* [What the task asks]:
The records that follow are to be repeated exactly, with no pictures carried over.

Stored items
======

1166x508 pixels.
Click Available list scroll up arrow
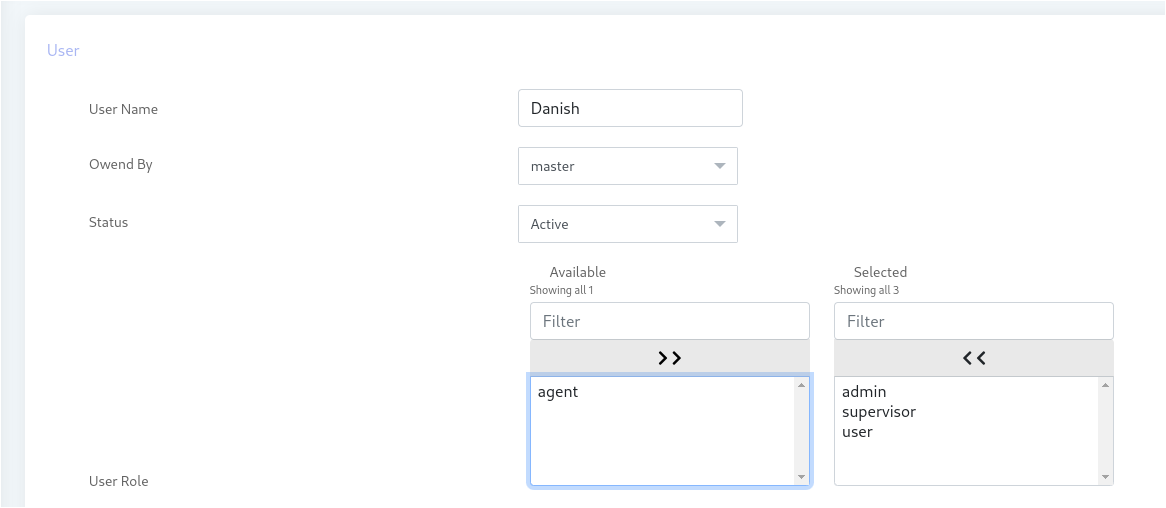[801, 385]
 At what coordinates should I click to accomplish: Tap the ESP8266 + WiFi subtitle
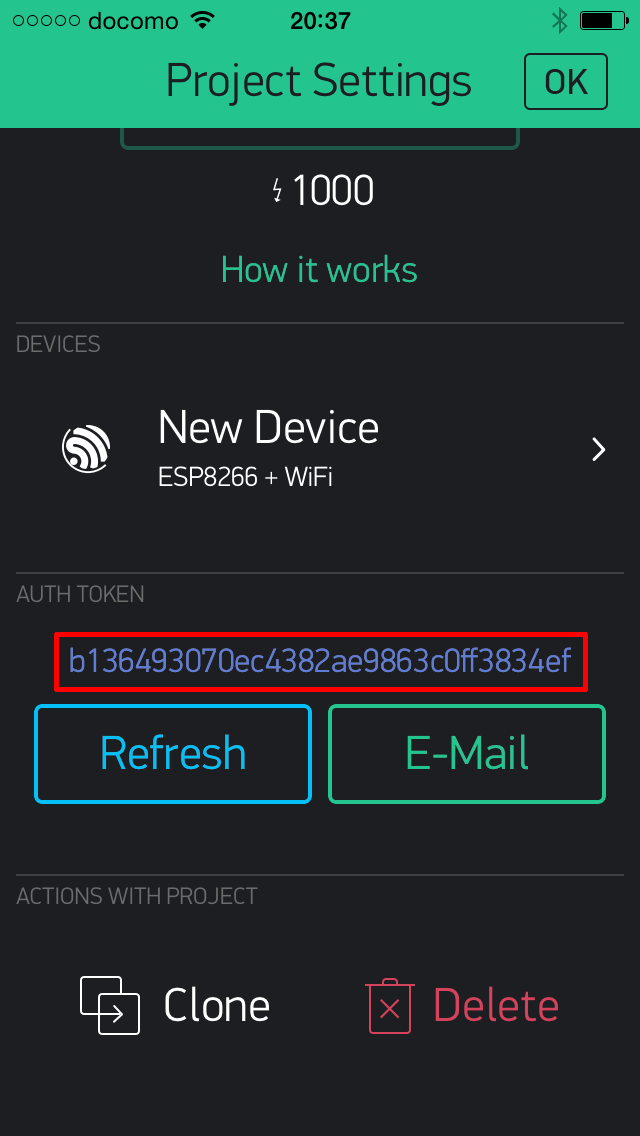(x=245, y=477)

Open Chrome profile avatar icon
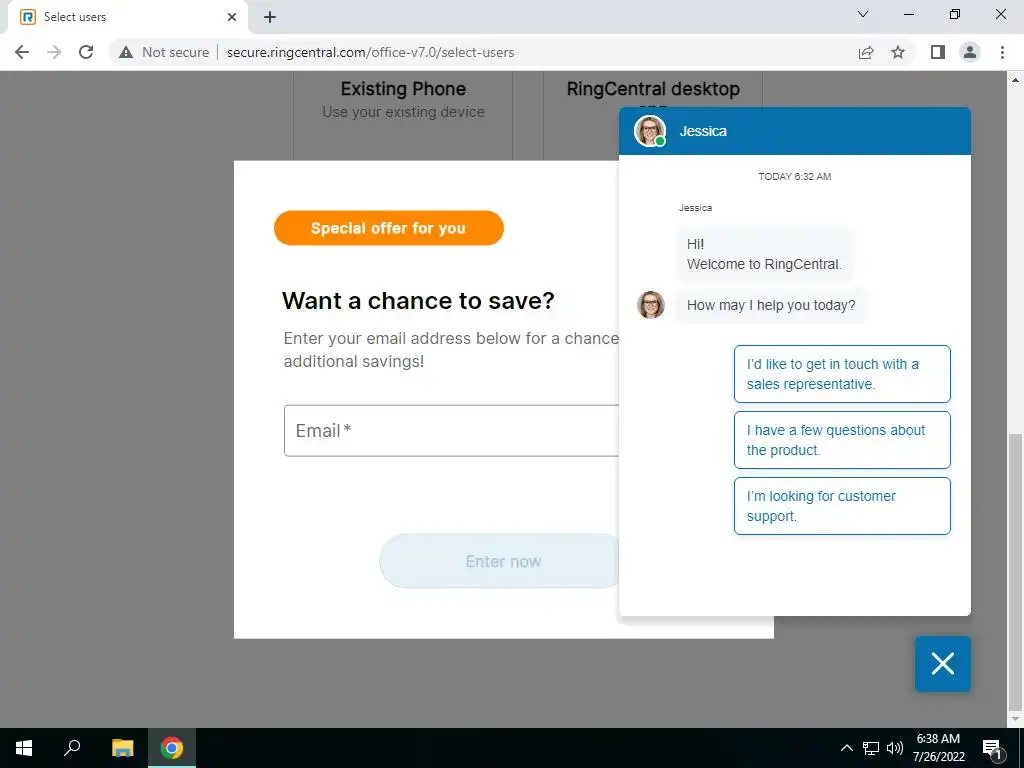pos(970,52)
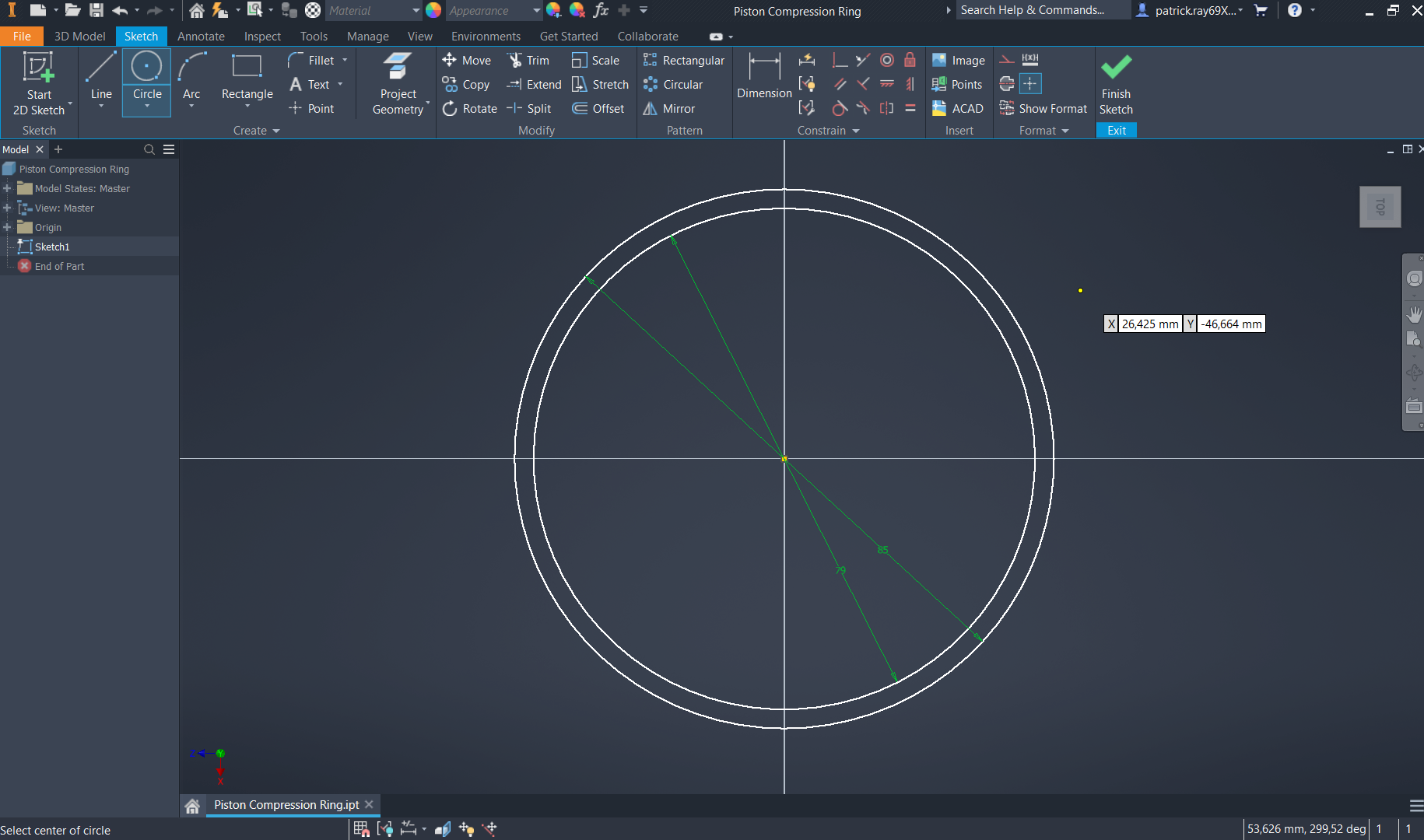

======

* [Your solution]:
1166x508 pixels.
Click Available list scroll up arrow
[801, 385]
 At what coordinates should I click to accomplish: Tap the ESP8266 + WiFi subtitle
(x=245, y=477)

Open Chrome profile avatar icon
pos(970,52)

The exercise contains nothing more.